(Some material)
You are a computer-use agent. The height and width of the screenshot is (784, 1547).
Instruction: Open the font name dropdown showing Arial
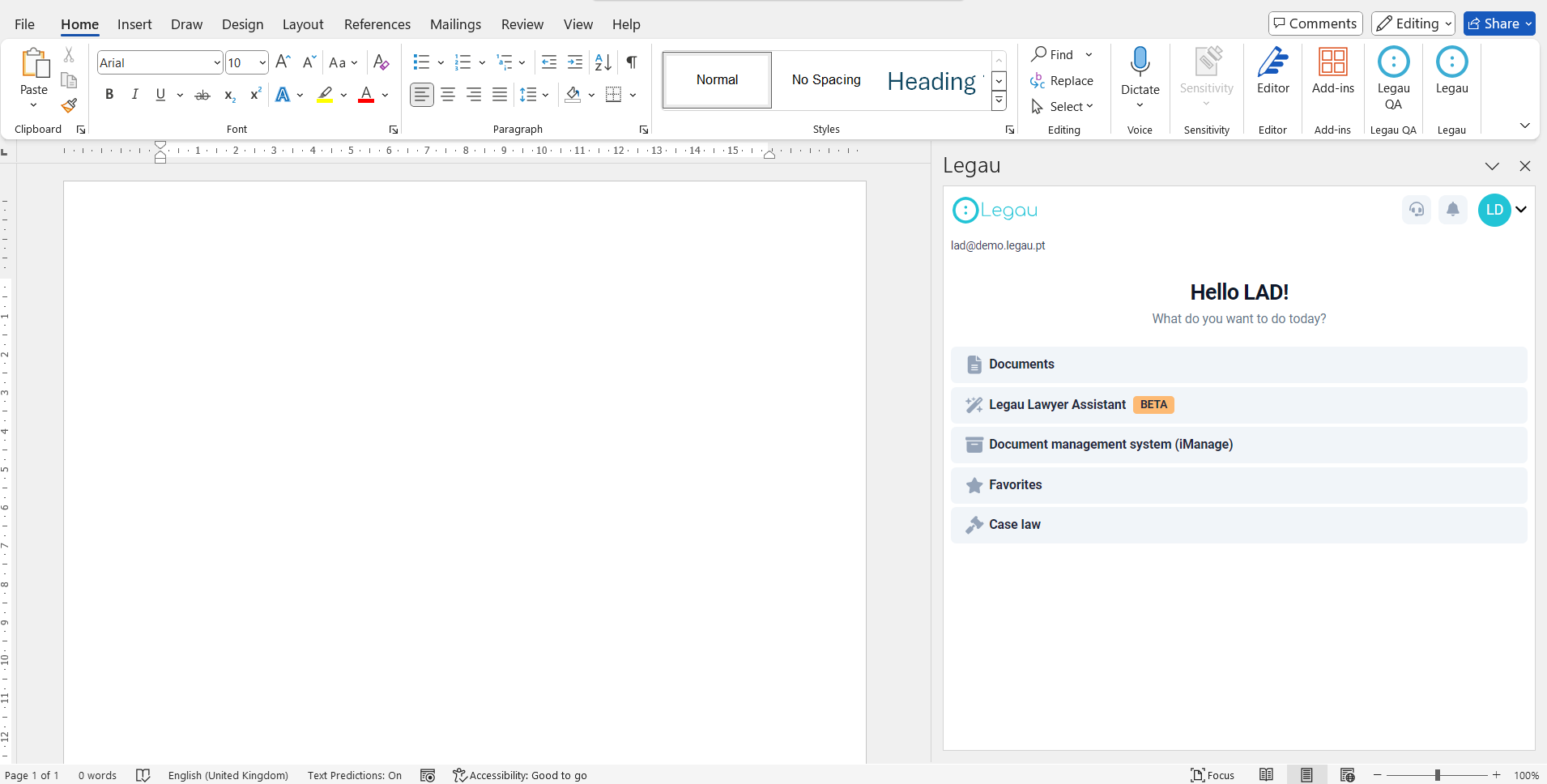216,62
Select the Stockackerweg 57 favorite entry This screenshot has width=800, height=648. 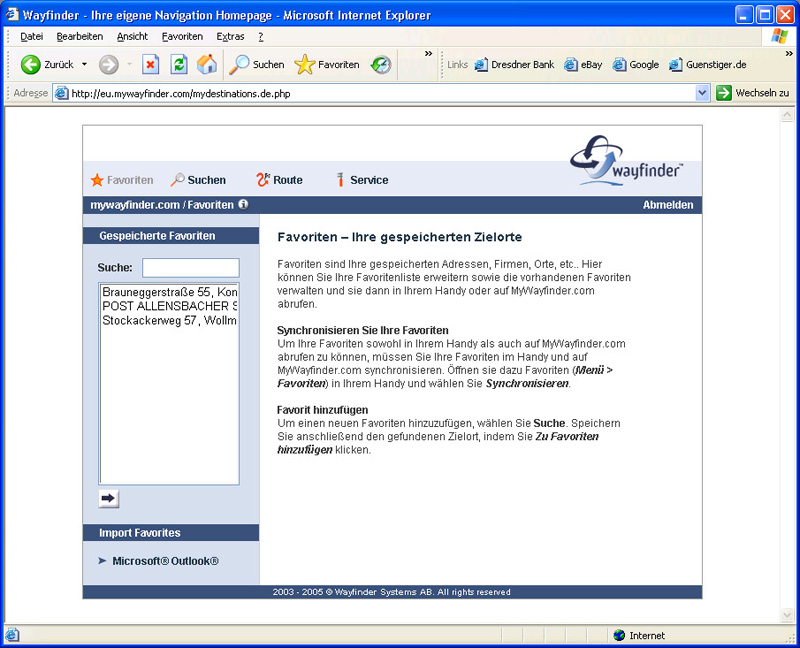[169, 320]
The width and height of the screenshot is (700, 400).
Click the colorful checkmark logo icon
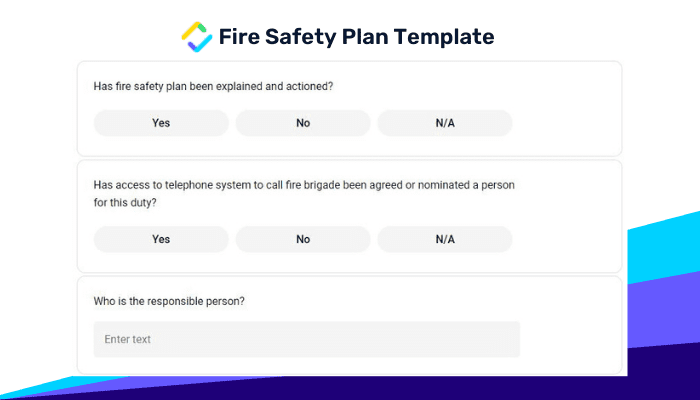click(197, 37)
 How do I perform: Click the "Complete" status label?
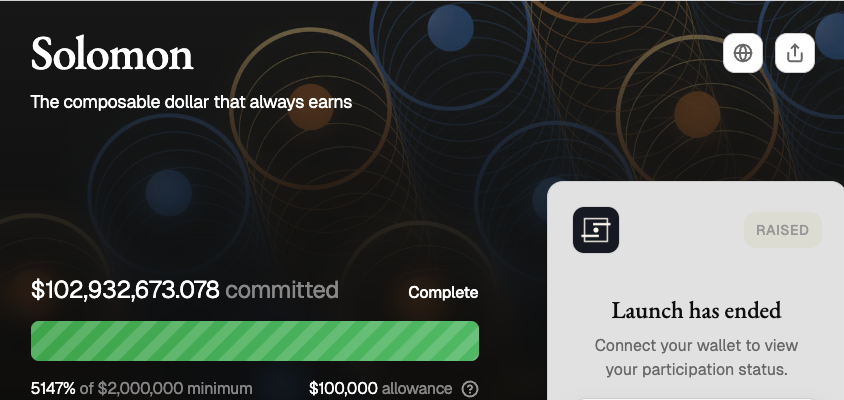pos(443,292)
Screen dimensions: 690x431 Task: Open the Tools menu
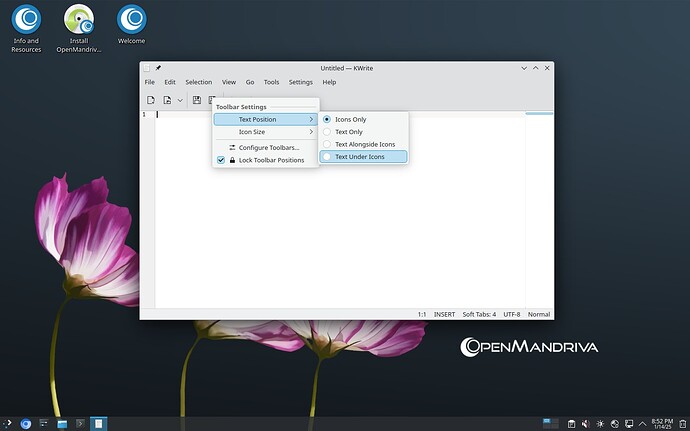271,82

- [Task statement]: Starting at the line containing "How do I perform: Click" and continuing through the last line of the material, render each line as a string in a JSON list, skipping blank lines and omitting the pictures.

- [Written answer]:
[
  " How do I perform: Click the \"Complete\" status label?",
  "pos(443,292)",
  "Screen dimensions: 690x431 Task: Open the Tools menu",
  "271,82"
]